_TASK INSTRUCTIONS:_ Print the data below exactly, but only the lines from the one containing "You are a GUI" down to the one containing "REFERENCES [menuitem] (553, 68)", inclusive.

_PROVIDED DATA:_
★ ★ ★ ★ ★

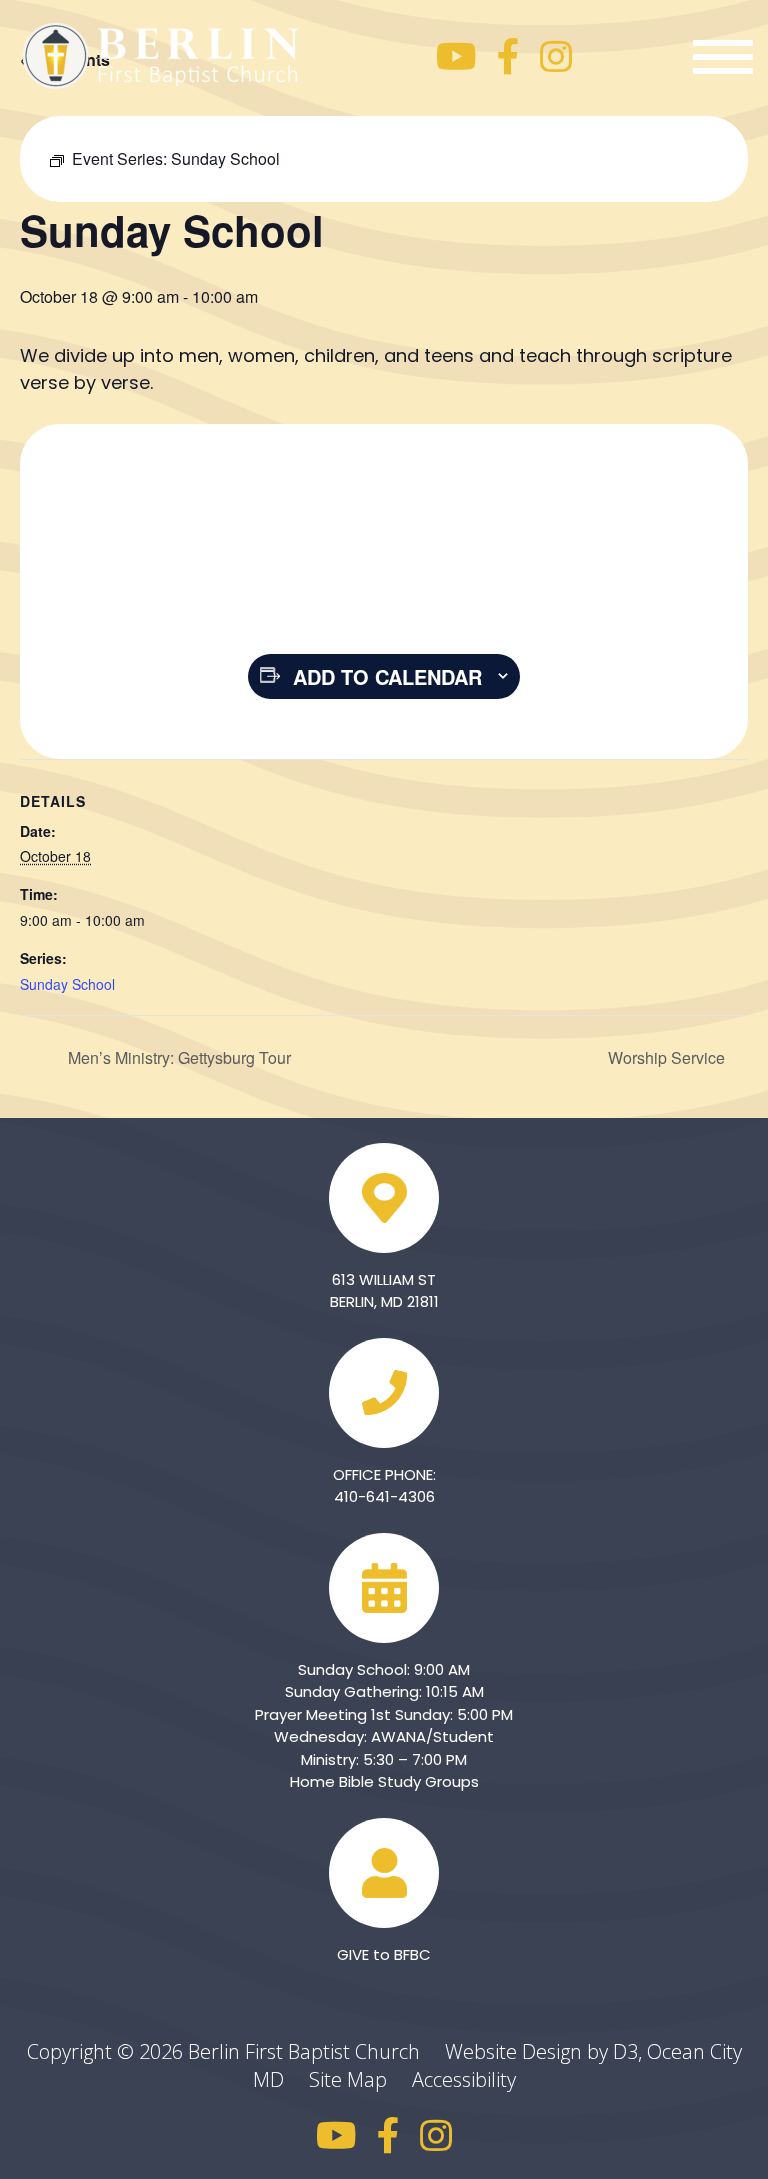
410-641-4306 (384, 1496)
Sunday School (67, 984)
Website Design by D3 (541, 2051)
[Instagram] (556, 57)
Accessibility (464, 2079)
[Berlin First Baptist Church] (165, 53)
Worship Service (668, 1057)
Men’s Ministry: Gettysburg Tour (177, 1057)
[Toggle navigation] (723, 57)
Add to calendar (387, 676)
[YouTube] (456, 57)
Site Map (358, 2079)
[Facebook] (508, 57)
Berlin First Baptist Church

★ ★ ★ ★ ★

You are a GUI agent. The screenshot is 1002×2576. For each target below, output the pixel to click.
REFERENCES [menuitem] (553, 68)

★ ★ ★ ★ ★

_RESULT OF THIS TASK:_
You are a GUI agent. The screenshot is 1002×2576. For each target below, output the pixel to click.
REFERENCES [menuitem] (553, 68)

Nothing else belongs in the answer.